■ Goal of the exercise
Starting with the first line of the records, write out each line exactly until you have included the line containing "Screen dimensions: 756x547".
★ ★ ★ ★ ★ ★ ★
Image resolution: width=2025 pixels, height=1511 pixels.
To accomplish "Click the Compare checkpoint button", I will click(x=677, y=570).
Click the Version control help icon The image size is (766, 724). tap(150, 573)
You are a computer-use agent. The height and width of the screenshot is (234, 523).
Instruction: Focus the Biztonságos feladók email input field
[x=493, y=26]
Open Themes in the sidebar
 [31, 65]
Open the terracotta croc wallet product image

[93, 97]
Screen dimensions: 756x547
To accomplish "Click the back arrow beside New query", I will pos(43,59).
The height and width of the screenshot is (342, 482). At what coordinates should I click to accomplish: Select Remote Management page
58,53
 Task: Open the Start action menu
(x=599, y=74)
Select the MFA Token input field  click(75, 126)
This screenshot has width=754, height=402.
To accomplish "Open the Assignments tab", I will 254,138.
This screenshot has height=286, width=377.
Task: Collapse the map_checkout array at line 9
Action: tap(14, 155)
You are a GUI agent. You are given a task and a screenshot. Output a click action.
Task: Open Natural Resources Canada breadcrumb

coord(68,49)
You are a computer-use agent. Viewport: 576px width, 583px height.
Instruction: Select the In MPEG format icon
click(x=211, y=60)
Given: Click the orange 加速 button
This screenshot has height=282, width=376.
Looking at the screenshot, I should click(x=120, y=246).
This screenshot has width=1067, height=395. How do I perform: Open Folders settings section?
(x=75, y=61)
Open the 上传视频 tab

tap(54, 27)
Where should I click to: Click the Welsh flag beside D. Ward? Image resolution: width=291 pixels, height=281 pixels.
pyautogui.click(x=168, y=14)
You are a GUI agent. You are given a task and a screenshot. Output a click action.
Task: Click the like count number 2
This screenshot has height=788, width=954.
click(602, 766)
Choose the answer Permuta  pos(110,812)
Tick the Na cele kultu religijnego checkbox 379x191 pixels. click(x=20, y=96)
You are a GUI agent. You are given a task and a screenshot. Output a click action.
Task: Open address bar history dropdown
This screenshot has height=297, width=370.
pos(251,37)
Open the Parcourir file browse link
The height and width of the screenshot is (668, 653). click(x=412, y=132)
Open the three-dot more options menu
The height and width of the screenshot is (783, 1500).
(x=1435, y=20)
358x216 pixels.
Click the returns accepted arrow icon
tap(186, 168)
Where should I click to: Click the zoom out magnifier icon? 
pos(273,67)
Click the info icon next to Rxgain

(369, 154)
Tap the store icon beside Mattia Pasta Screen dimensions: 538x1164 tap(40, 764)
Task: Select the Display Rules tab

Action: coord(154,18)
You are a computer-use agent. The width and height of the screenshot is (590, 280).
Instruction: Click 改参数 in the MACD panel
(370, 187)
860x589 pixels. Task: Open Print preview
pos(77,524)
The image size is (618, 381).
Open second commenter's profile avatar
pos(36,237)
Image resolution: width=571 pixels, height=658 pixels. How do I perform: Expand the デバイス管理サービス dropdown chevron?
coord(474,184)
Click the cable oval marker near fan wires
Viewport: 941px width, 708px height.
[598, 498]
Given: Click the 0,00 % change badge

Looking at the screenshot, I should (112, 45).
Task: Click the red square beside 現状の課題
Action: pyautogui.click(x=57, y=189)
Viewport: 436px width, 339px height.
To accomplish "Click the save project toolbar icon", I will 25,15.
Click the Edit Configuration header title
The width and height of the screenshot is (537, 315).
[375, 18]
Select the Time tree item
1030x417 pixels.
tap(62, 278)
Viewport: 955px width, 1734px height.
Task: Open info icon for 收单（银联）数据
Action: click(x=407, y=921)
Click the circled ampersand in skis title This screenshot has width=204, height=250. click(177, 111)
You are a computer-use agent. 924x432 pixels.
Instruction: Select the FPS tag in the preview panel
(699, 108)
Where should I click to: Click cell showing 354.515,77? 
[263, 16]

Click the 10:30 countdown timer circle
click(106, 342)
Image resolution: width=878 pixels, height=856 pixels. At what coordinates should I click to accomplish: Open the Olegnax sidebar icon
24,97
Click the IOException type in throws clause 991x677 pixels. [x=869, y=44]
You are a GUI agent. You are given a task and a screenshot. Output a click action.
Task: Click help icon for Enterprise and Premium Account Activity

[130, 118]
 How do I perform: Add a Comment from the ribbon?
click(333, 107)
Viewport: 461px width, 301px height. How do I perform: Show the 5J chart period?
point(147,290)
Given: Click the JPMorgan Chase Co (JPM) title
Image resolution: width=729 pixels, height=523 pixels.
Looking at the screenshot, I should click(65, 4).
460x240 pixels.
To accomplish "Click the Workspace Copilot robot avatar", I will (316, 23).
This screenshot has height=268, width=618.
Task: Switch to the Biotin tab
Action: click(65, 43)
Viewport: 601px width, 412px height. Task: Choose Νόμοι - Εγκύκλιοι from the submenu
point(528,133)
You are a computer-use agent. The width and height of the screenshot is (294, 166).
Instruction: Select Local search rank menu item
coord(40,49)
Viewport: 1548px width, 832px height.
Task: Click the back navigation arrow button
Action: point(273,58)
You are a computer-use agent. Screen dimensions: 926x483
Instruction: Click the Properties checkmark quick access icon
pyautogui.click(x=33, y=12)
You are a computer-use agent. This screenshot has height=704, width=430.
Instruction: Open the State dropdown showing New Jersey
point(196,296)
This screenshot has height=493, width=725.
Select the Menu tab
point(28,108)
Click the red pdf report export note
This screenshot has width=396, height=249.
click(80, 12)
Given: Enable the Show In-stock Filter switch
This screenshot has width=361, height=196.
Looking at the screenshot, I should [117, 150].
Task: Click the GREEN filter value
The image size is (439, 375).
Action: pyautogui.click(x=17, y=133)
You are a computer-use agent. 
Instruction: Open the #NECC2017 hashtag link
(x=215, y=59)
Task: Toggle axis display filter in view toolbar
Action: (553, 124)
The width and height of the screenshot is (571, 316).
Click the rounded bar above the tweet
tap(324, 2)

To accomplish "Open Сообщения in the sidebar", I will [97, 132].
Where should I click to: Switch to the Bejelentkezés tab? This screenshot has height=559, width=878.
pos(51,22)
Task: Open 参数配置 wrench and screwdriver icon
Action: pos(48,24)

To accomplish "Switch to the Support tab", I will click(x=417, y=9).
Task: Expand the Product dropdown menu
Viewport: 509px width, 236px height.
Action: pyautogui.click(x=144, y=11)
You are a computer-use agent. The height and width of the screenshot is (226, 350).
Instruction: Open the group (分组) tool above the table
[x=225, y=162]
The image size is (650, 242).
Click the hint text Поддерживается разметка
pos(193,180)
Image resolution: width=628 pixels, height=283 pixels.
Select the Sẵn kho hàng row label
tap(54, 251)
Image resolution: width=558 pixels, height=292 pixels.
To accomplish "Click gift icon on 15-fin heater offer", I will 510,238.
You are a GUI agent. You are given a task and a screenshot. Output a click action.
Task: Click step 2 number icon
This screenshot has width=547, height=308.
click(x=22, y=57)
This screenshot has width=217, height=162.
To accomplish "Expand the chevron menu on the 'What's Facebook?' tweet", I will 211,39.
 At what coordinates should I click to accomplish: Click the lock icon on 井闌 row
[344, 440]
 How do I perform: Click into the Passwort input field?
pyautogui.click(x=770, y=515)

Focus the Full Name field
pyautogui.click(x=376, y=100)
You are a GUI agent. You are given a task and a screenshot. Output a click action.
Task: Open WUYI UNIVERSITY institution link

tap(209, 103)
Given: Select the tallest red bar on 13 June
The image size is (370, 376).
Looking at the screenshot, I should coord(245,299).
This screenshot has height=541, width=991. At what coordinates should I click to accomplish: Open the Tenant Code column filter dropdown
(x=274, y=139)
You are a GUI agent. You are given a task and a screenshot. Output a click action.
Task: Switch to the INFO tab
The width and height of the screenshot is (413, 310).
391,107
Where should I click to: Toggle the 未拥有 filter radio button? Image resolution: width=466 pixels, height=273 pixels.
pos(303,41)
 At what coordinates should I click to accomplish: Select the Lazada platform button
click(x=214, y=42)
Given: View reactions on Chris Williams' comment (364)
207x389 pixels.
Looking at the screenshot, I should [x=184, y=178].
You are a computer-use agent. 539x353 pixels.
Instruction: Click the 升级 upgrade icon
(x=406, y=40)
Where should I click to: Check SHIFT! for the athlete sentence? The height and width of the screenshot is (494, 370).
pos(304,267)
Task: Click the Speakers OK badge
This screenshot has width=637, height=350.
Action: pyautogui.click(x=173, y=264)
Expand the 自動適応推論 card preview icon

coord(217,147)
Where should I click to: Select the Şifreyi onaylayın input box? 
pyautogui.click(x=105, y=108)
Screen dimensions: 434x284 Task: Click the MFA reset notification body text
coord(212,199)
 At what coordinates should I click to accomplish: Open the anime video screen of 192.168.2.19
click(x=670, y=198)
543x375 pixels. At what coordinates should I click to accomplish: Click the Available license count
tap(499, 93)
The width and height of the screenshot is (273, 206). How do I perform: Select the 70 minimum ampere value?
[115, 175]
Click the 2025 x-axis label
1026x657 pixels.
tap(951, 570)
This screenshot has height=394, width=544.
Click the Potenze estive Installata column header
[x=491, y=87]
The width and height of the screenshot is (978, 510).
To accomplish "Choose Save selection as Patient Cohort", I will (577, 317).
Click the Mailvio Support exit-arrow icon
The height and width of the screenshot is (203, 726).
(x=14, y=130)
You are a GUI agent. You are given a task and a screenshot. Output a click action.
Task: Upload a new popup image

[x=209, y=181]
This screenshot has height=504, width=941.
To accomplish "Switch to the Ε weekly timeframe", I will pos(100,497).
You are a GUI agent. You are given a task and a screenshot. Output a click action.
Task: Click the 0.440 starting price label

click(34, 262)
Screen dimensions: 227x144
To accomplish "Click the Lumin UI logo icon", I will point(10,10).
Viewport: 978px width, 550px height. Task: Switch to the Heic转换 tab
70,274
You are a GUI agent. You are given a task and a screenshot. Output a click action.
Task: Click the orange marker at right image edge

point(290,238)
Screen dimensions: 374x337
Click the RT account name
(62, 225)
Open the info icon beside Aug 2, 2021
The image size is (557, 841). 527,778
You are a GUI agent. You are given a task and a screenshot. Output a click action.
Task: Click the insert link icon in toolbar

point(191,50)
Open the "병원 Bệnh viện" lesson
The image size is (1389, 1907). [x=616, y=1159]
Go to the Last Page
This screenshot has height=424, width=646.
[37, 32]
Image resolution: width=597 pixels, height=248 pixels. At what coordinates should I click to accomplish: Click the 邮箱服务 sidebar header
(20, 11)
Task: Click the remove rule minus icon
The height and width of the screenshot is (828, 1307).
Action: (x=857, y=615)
★ ★ ★ ★ ★ ★ ★
■ Exercise response
Image resolution: width=2025 pixels, height=1511 pixels.
To accomplish "Click the Compare checkpoint button", I will click(x=677, y=570).
Click the Version control help icon The image size is (766, 724). tap(150, 573)
You are a computer-use agent. The height and width of the screenshot is (234, 523).
Instruction: Focus the Biztonságos feladók email input field
[x=493, y=26]
Open Themes in the sidebar
 [31, 65]
Open the terracotta croc wallet product image

[93, 97]
Screen dimensions: 756x547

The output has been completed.